What is expected —
Rewrite the records below, replacing "checkbox" with "check box" wherever it occurs and keeping everything else the same. Leave the pictures out of your version.

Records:

◆ ◆ ◆

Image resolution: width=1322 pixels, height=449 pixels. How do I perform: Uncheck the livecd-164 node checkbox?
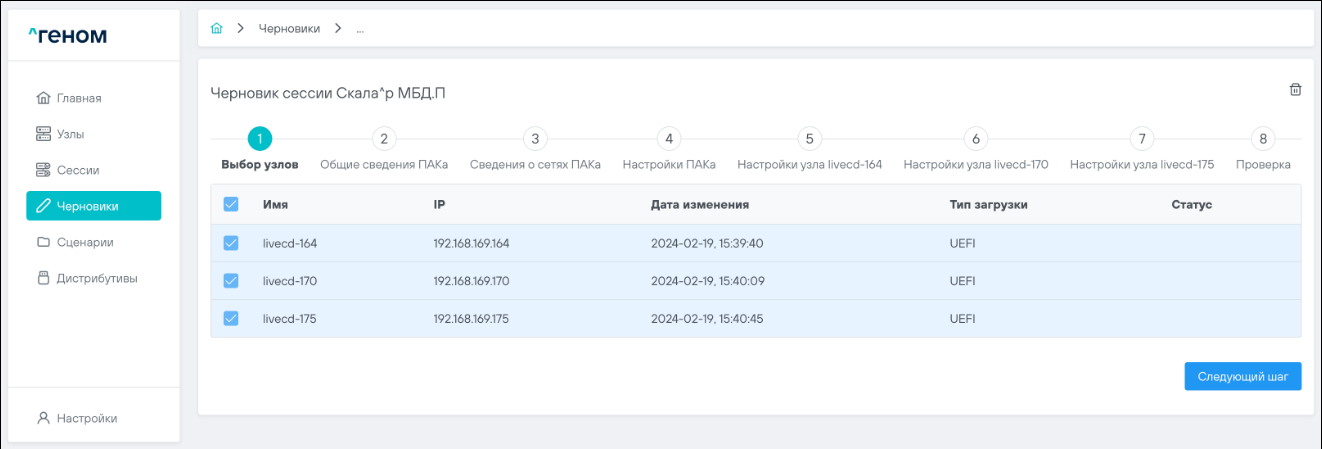[x=231, y=243]
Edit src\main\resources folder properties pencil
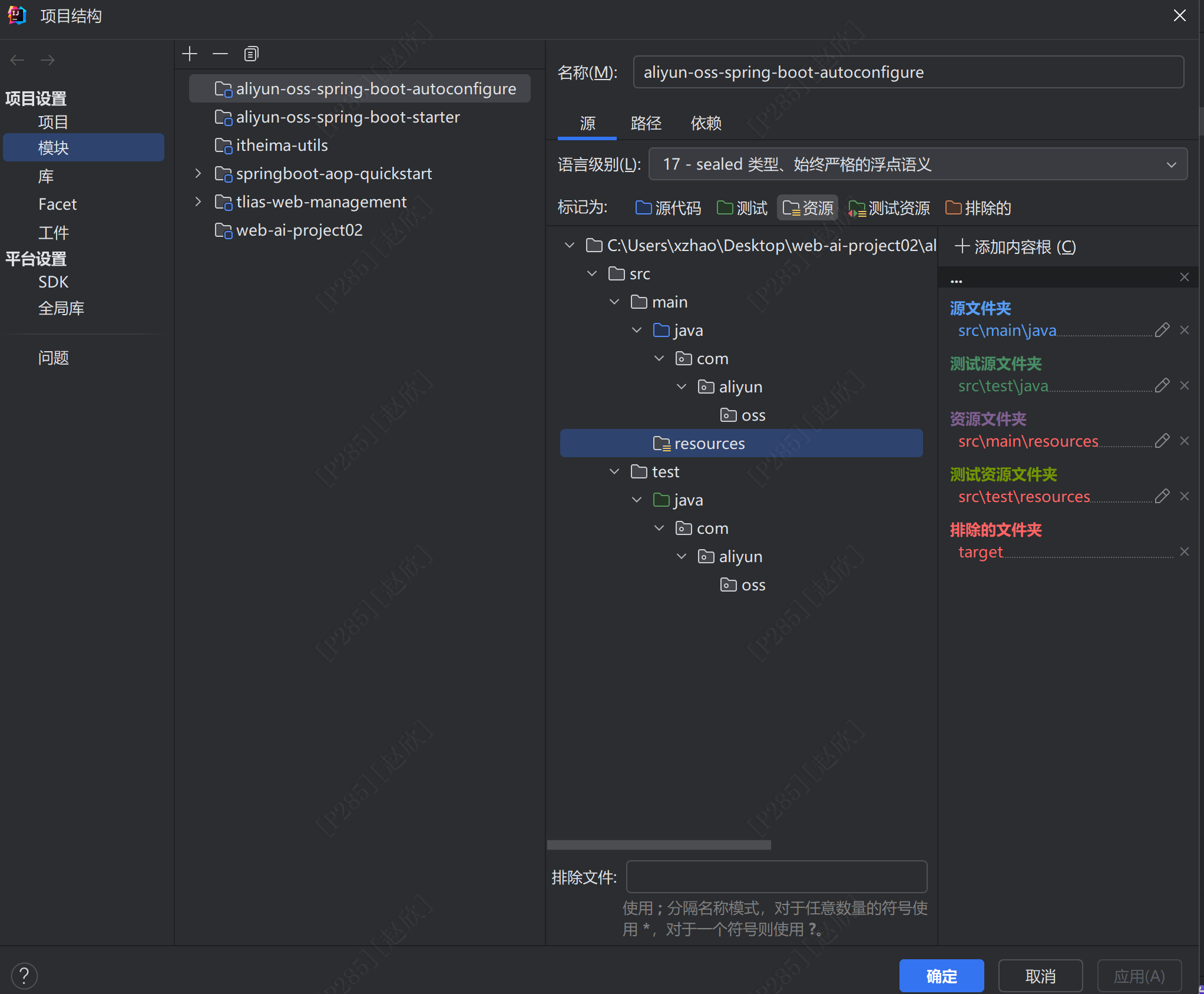Screen dimensions: 1204x994 1162,441
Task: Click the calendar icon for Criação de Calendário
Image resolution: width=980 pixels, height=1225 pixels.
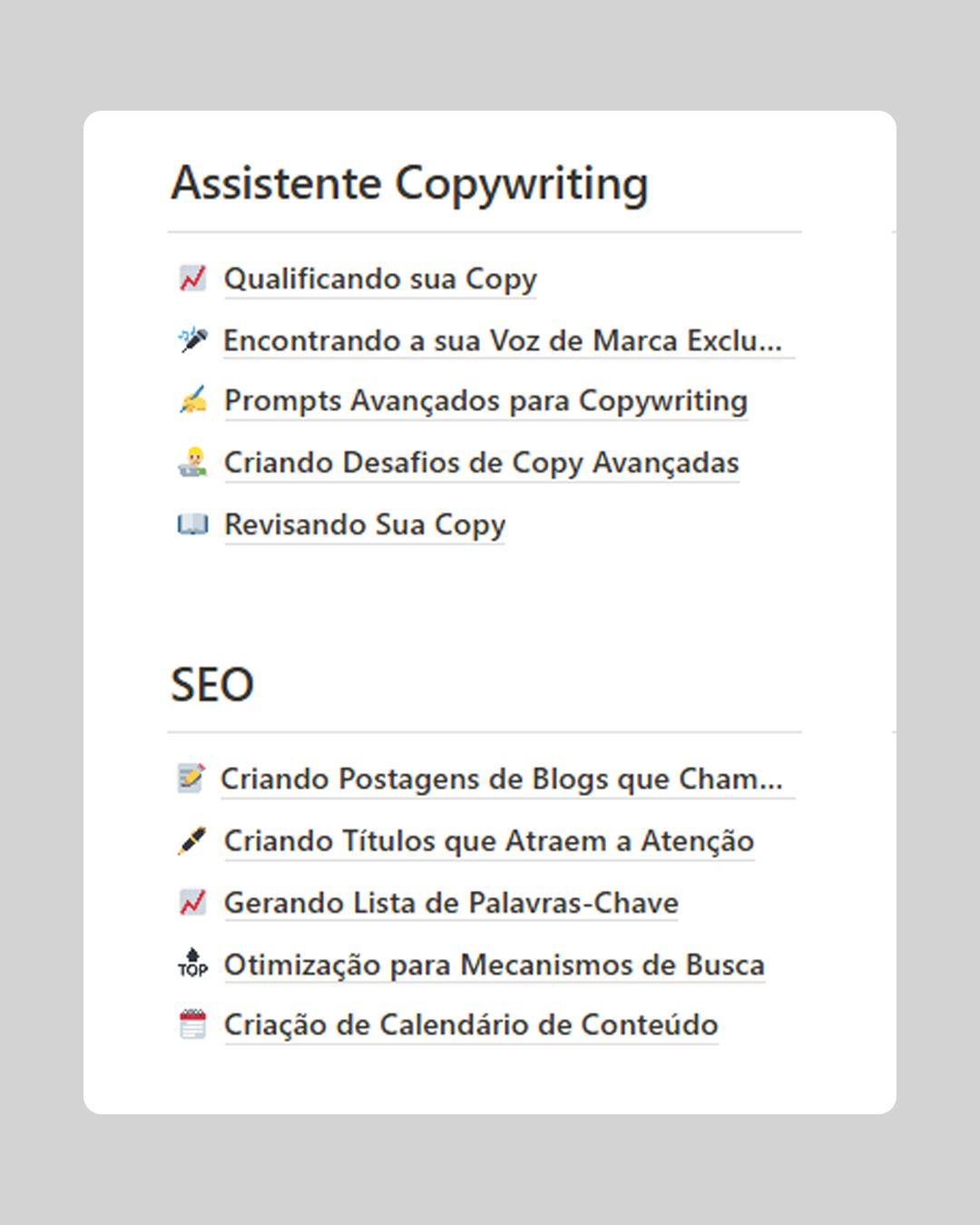Action: point(192,1024)
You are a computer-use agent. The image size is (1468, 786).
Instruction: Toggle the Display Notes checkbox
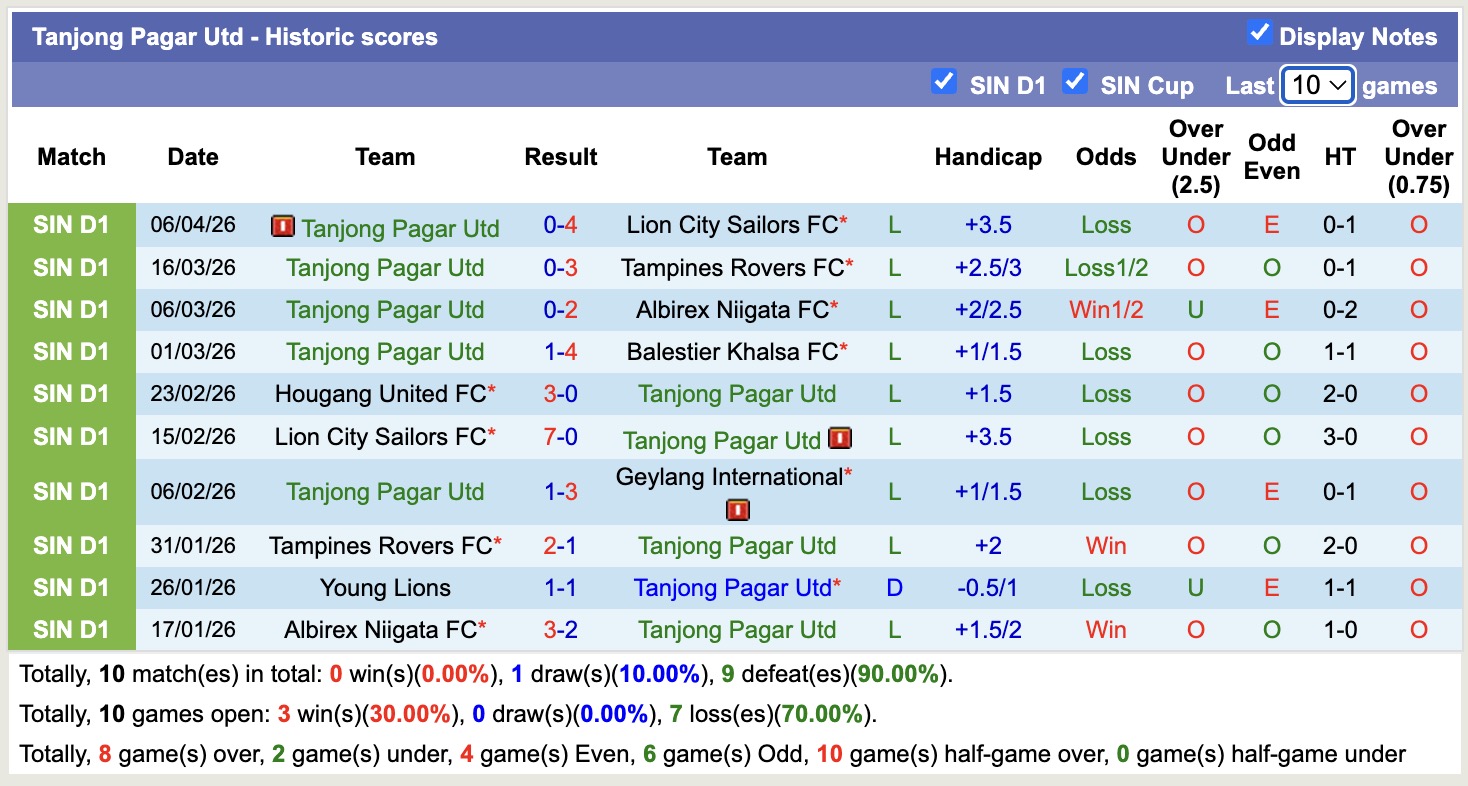(x=1259, y=34)
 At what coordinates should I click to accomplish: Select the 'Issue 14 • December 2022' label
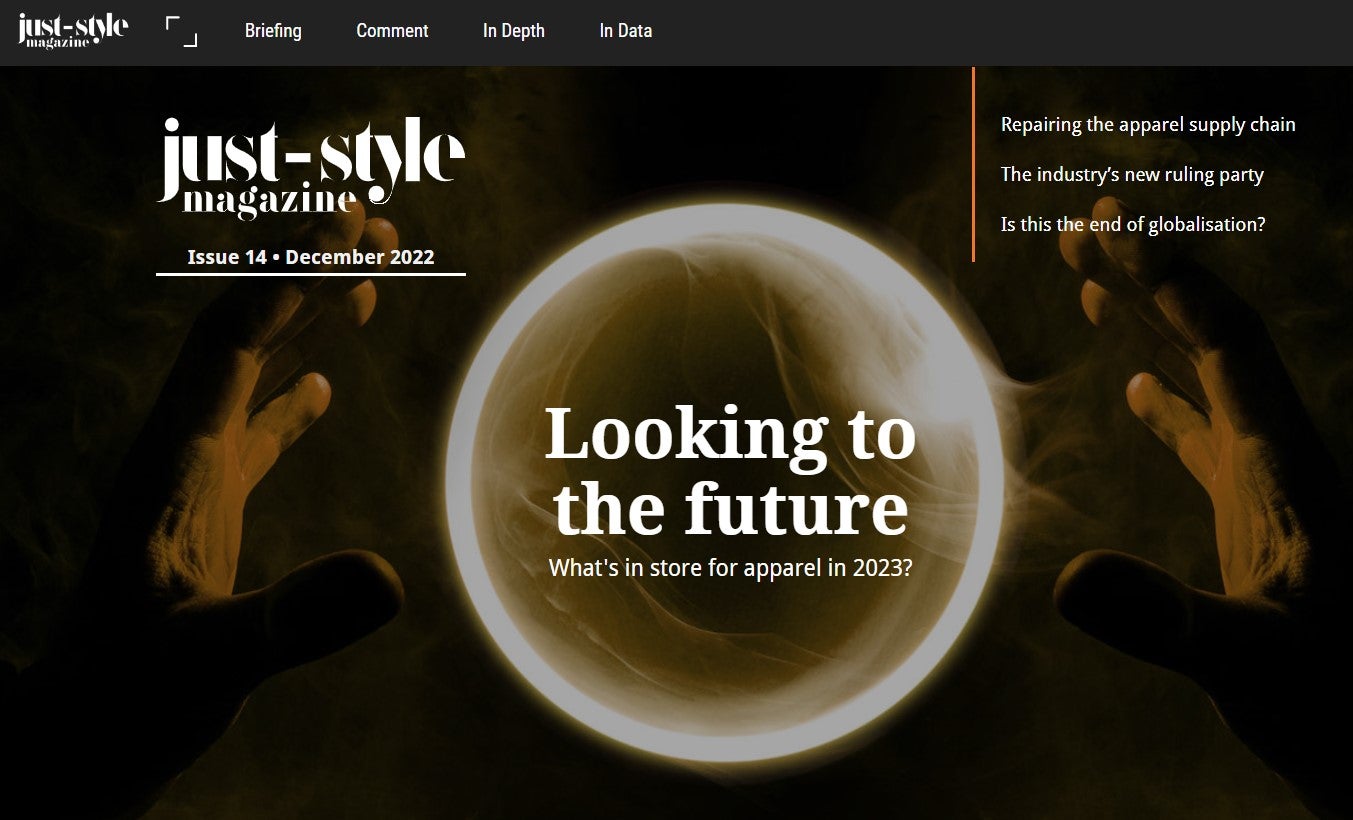point(311,257)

◆ ◆ ◆

Expected output —
Image resolution: width=1322 pixels, height=449 pixels. How do I perform: Uncheck the livecd-164 node check box?
[x=231, y=243]
Edit src\main\resources folder properties pencil
Screen dimensions: 1204x994 1162,441
Task: Click the calendar icon for Criação de Calendário
Image resolution: width=980 pixels, height=1225 pixels.
Action: point(192,1024)
You are a computer-use agent. The image size is (1468, 786).
Instruction: Toggle the Display Notes check box
(x=1259, y=34)
 At what coordinates should I click to accomplish: Select the 'Issue 14 • December 2022' label
point(311,257)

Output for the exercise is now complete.